The Long Voyage Home (1940, John Ford)

John Wayne gets first billing in The Long Voyage Home, but the picture really belongs to Thomas Mitchell, Ward Bond and Ian Hunter. The film’s a combination slash adaptation of four one-act plays–which is somewhat clear from the rather lengthy sequences tied together with shorter joining scenes–and while Wayne gets one of his own, it’s Mitchell who’s the constant. I remember the first time I saw Mitchell in something besides It’s a Wonderful Life and was astounded he was in other pictures (to save a little face, I’ll point out I was fifteen or sixteen at the time… hopefully). But I don’t think any other film of Mitchell’s I’ve seen really showcases him the way The Long Voyage Home does. The film ends when Mitchell leaves; it’s impossible to imagine it without him, something Ford and screenwriter Dudley Nichols must have realized. The film begs for one ending–the John Wayne ending–but doesn’t give it, maybe the only time the film betrays its ominous foreshadowing.

The foreshadowing’s only a problem in the last act, when The Long Voyage Home gets tedious. There are some narrative surprises, but they come after ten or fifteen minutes of scenes Ford would have done better to cut or somehow recap in expository dialogue. They’re predictable and boring… there’s occasionally flourishes of life, but only because the cast is so strong. The film’s a downer, but it’s such a continual downer–following the opening sequence, involving the crew’s shipboard soiree with some Caribbean prostitutes (it’s frequently amazing how the film is able to depict code-prohibited ideas clearly), which is just a slice-of-life piece–it’s hard to get upset at any point. The ominous foreshadowing, even if it doesn’t ripen, slams the viewer so constantly, it’d be impossible to get the heart rate up. It’s clear nothing good’s going to happen in the picture.

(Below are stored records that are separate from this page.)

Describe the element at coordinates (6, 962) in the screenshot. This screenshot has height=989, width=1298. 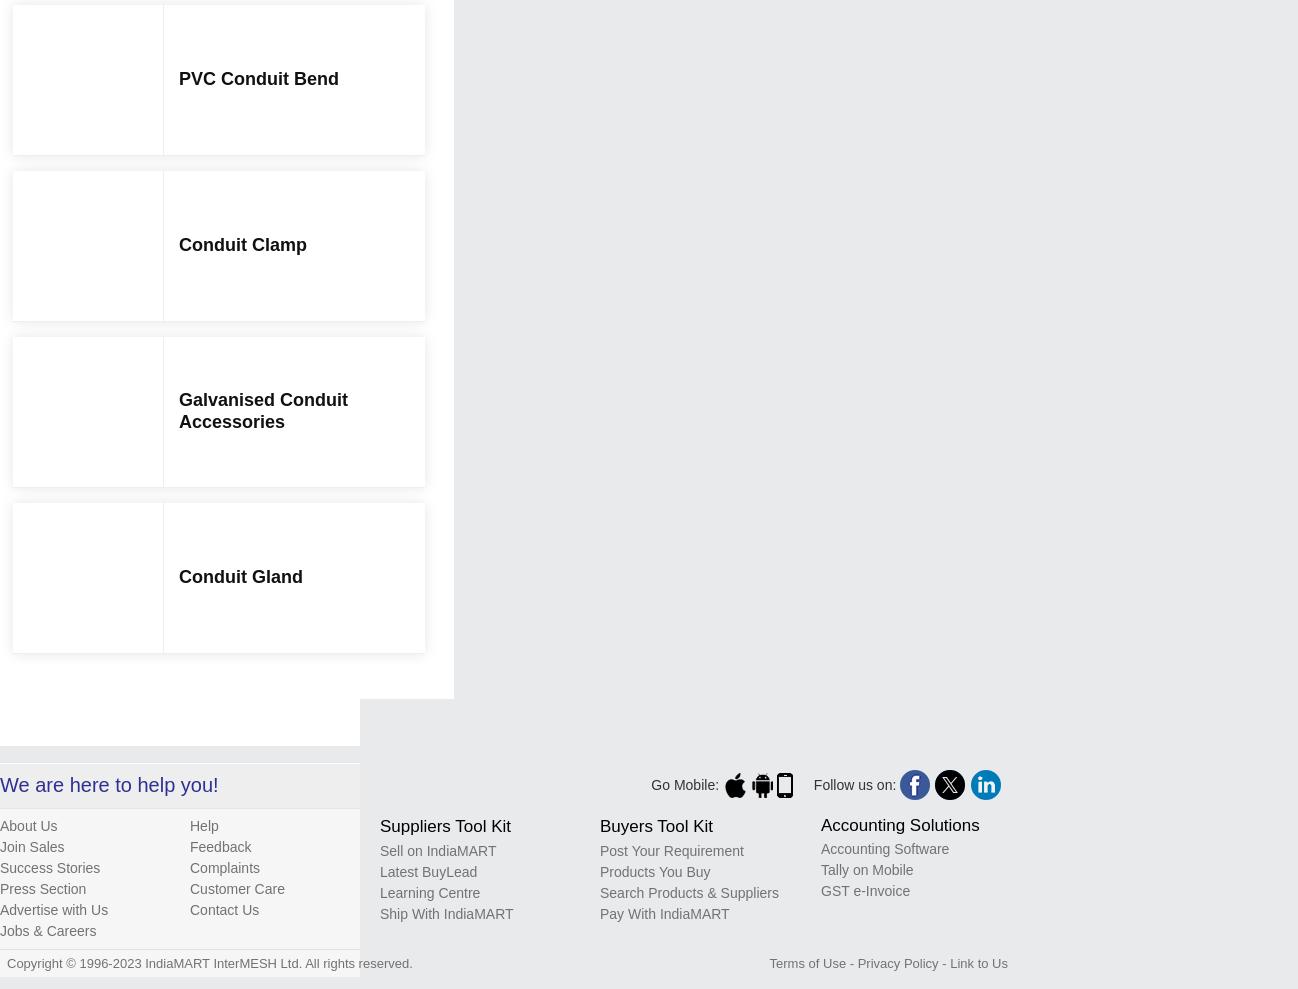
I see `'Copyright ©
                1996-2023 IndiaMART InterMESH Ltd. All rights reserved.'` at that location.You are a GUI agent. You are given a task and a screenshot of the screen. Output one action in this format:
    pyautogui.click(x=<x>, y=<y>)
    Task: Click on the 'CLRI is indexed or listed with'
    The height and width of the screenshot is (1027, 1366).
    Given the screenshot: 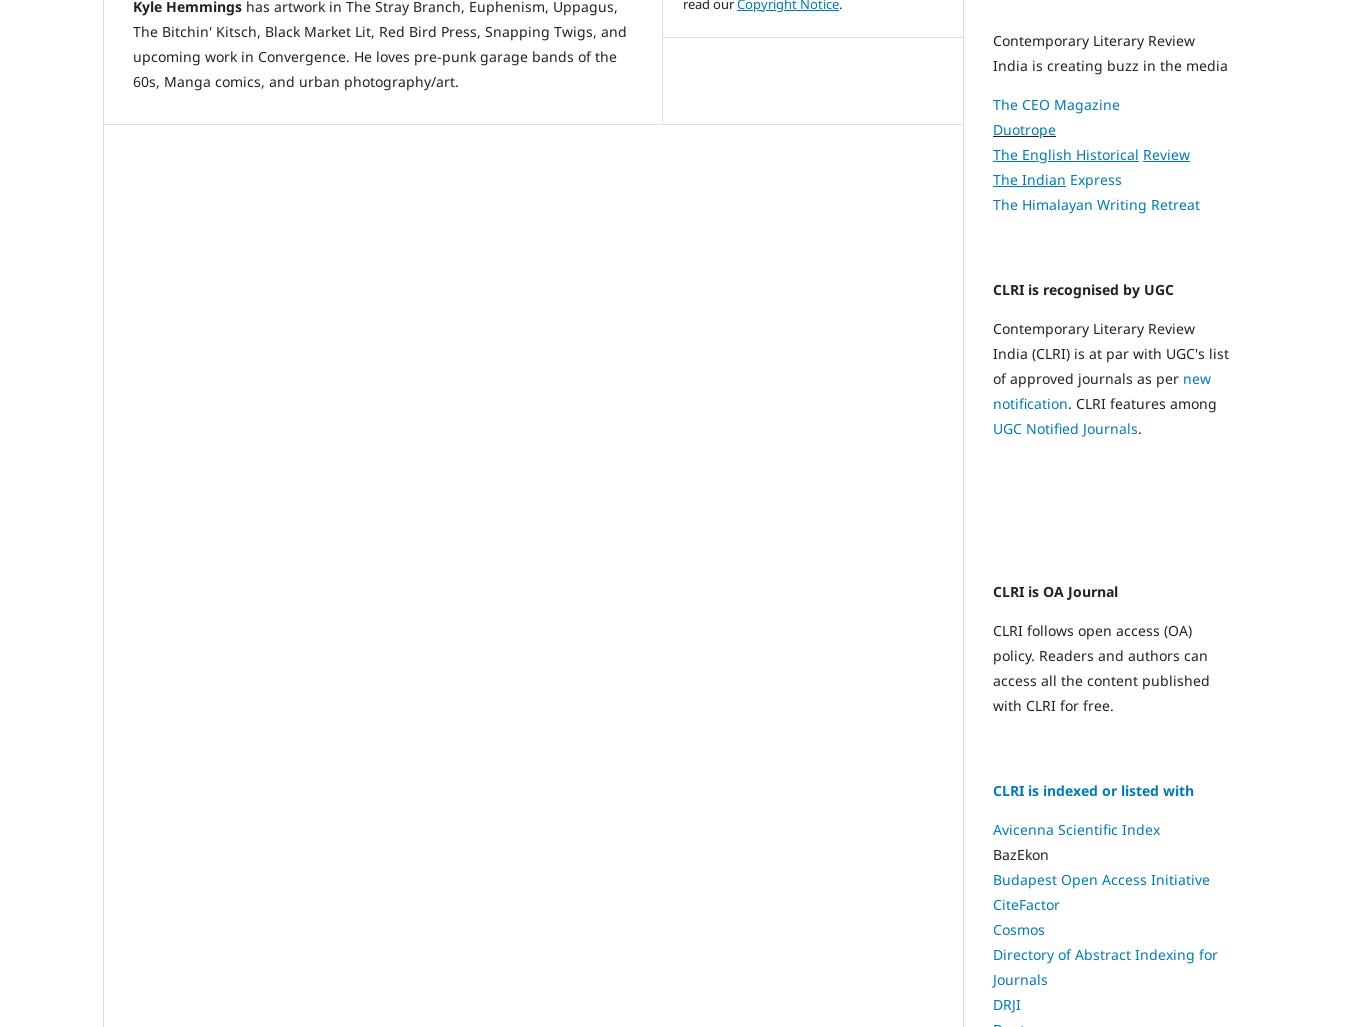 What is the action you would take?
    pyautogui.click(x=1092, y=789)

I love John Ford’s films with cinematographer Gregg Toland (a friend once scoffed at this appreciation, telling me to compare it to Toland’s work for Welles) but The Long Voyage Home is better-looking than any other Ford film I can think of. The composition is so continually stunning, it turns the picture into a more abstract piece of visual art–the narrative isn’t important, just the way the film looks. I accidently muted the film for thirty seconds and didn’t even realize it. The visuals are incredible. It’s such a deliberate film (and knowing Ford was not someone to lollygag around when composing shots, it’s unbelievable to think he was able to pick these shots with any speed).

All of the acting is good. Wayne plays a Swede (something he was worried about) and doesn’t get a lot of lines until the end, when it wouldn’t matter if he were good or not (he’s fine), just because he’s such a familiar face as the character. Ward Bond and Ian Hunter are fantastic, Hunter with the more difficult role, though Bond does get the one of the film’s monologues. Barry Fitzgerald and John Qualen are both good. Wilfrid Lawson is also good as the captain, who doesn’t get a name. It’s a solid, familiar Ford cast all around.

At some point in the first twenty minutes, when the film’s established itself as being narratively sturdy and visually stunning, it’s clear it’s never going to pick up. It’s a tad boring (in, unfortunately, the pejorative sense) but still a fine film.

2.5/4★★½

CREDITS

Produced and directed by John Ford; screenplay by Dudley Nichols, based on plays by Eugene O’Neill; director of photography, Gregg Toland; edited by Sherman Todd; music by Richard Hageman; released by United Artists.

Starring John Wayne (Olsen), Thomas Mitchell (Driscoll), Ian Hunter (Smitty), Barry Fitzgerald (Cocky), Wilfrid Lawson (Captain), John Qualen (Axel), Mildred Natwick (Freda), Ward Bond (Yank), Arthur Shields (Donkeyman), Joe Sawyer (Davis), J.M. Kerrigan (Crimp), Rafaela Ottiano (Bella) and Carmen Morales (Principal Spanish Girl).